__Document section__
There has been a significant shake-up in international trade and foreign policy since President Trump took office. The economic implications of President Trump’s trade and foreign policy shifts could be disruptive to the technology community and to Arizona’s economy. Among the top issues to watch will be the modernization of the North American Free Trade Agreement (NAFTA) and immigration reform, particularly as it relates to visas for the high-skilled workers needed to support the technology sector.


Steve Zylstra

I recently flew to Washington D.C. with my TECNA/CompTIA colleagues and fellow Arizona technology community representatives to speak with our state’s congressional delegation. Among the topics of discussion were H-1B visas, NAFTA modernization and the United States pulling out of the Trans-Pacific Partnership (TPP) trade deal. We all expressed concern regarding the status of high-skilled immigration reform under the Trump administration. However, we are hopeful that an update of NAFTA could strengthen and modernize the trade agreement significantly if handled properly.

H-1B visas are incredibly important to the competitiveness and growth of U.S. technology companies. In Arizona, and across the country, there is a shortage of workers with the necessary science, technology, engineering and math (STEM) skills and education to fill critical technology positions. Our goal for some time has been to double the number of available H-1B visas for high-tech jobs, but there is concern that the Trump administration will restrict them.

With a large demand for a workforce with strong STEM skills, a lack of STEM interest and education in the United States and a reduction in H-1B visas, the Arizona technology community fears that many companies could be forced to outsource work. This is a problem for Arizona because it will negatively affect our economy, as many technology companies could be forced to move key projects out of the United States.

Of course, part of the problem is that some of the best and brightest from around the world also come to the U.S. to be educated.  What we want is to keep those highly talented students in the U.S., working for our companies, contributing to our economy and intellectual base, and moving toward productive citizenship.

The other topic of interest during the trip was the NAFTA agreement signed by Canada, Mexico, and the United States in 1994, creating a trilateral trade bloc in North America. The agreement is now over 20 years old and could be much improved by an update that incorporates important new benefits and protections, particularly for the tech sector.

Additionally, President Trump has already pulled the United States out of the TPP, but there were elements secured in the TPP establishing digital economy obligations that should be included in an updated NAFTA agreement.

__Input records__
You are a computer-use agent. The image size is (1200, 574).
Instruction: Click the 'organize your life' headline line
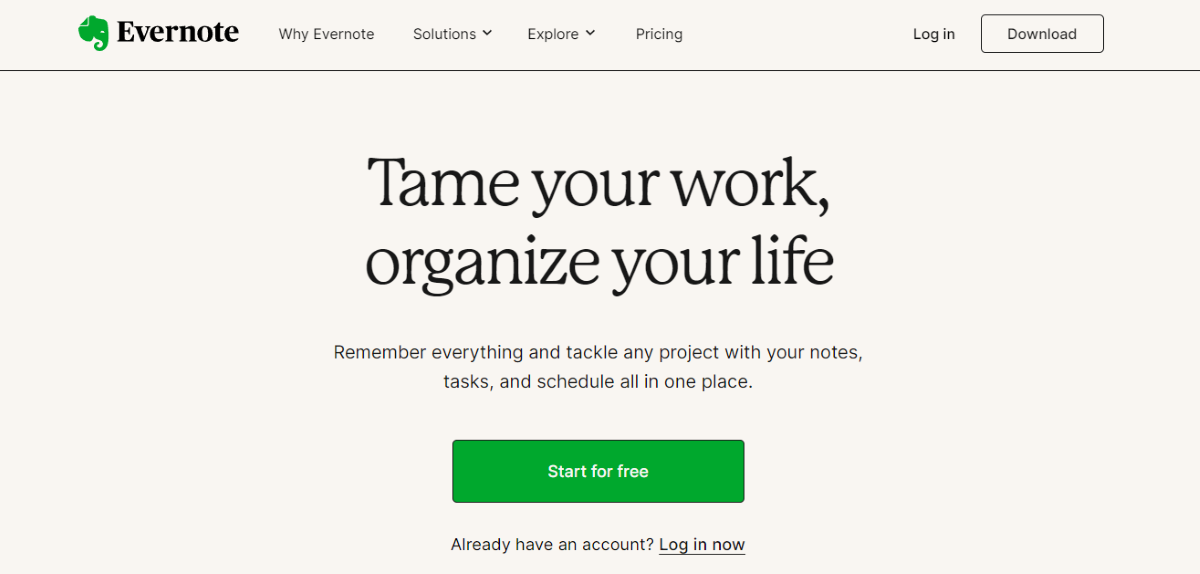point(599,261)
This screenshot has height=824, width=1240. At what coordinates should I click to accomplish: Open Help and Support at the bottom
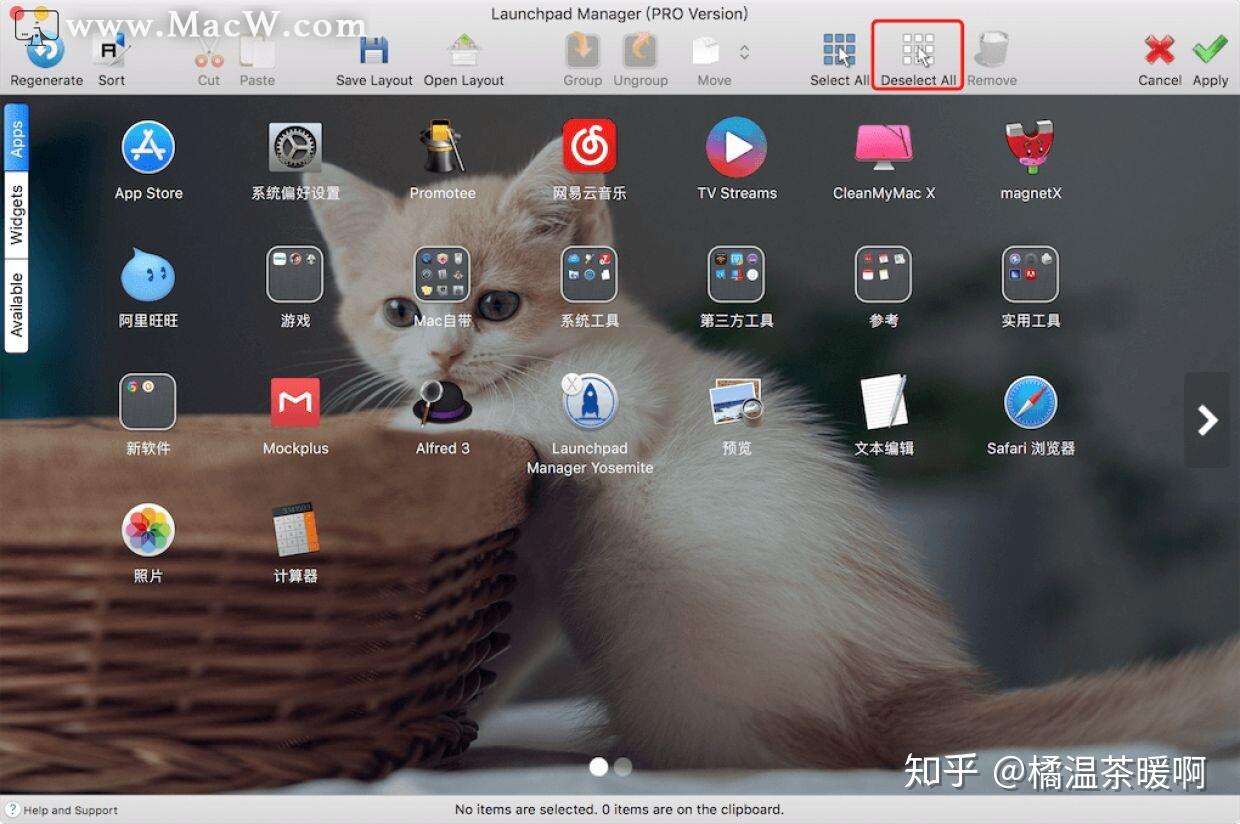pos(60,810)

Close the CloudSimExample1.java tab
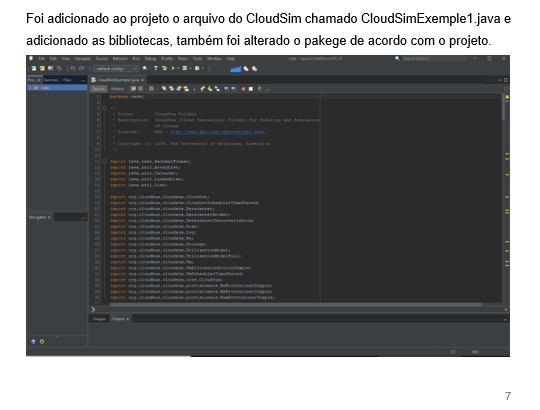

__Requirements__
1. Rewrite every line of the records, including the requests, and rescale each coordinate in the answers by multiplying it by 0.35 and rounding to the nearest whole number, with halves rounded up. Leave the pictures out.
2. Pick up the piece on trade policy and Arizona's technology sector after its final sentence and keep writing it.
The records bear no relation to the text on trade policy and Arizona's technology sector.

__Task-by-task results__
1.
You are a computer-use agent. The image size is (1200, 574).
Instruction: Click the 'organize your life' headline line
point(210,91)
This screenshot has height=824, width=1240. At what coordinates should I click to accomplish: Open Help and Support at the bottom
pos(21,284)

Close the CloudSimExample1.java tab

2.
These elements include ensuring a free and open internet, prohibiting customs duties on digital products (e.g., software, music, video, e-books), ensuring non-discriminatory treatment of digital products transmitted electronically, and guaranteeing the free flow of information through cross-border data flows.

Finally, NAFTA does not currently address data transfer and storage, as it was originally written and signed when these concerns did not exist. Renegotiations could adopt data storage and transfer regulations that help protect the storage and privacy of company data.

The issues and concerns above are significant to the technology community, but there are other bipartisan issues that affect us all, and Arizona’s economy. As a member of the Arizona District Export Council and its Trade Policy Committee, I was fortunate to help plan and attend a recent meeting that featured a bipartisan panel of five Arizona congressional delegation members and six industry leaders. The panel was focused on trade.

While there were differences in opinions, there was clear consensus regarding the importance of international trade to the Arizona economy and it started a healthy discussion about border taxes and tariffs, immigration and the importance of H-1B visas.

Our trip to Washington D.C. was a success because the technology community in Arizona and around the nation made our voices heard. The prosperity of the technology community and the local economy is the goal of the Arizona Technology Council, and the decisions on international trade and H-1B visas are critical to that success. We are encouraged by an open dialogue on the issues, and we will continue working to ensure that the Arizona technology community’s voice is heard.

— Steven Zylstra is president and CEO of Arizona Technology Council.


The views expressed in guest commentaries are those of the author and are not the views of the Arizona Capitol Times.



  1. There is no STEM crisis. There is in fact a surplus of US workers for STEM:

    Watch Dan Rather’s Doc: No Thanks For Everything
    The STEM Crisis is a Myth: An Ongoing Discussion
    Throughout the month of September, we’ll provide continuing coverage and debate
    The Effects of High-Skilled Immigration Policy on Firms: Evidence from H-1B Visa Lotteries
    H-1B Visas Do Not Create Jobs or Improve Conditions for U.S. Workers

    The immigration attorneys from Cohen & Grigsby explain how they assist employers in running classified ads with the goal of NOT finding any qualified applicants, and the steps they go through to disqualify even the most qualified Americans in order to secure green cards for H-1b workers.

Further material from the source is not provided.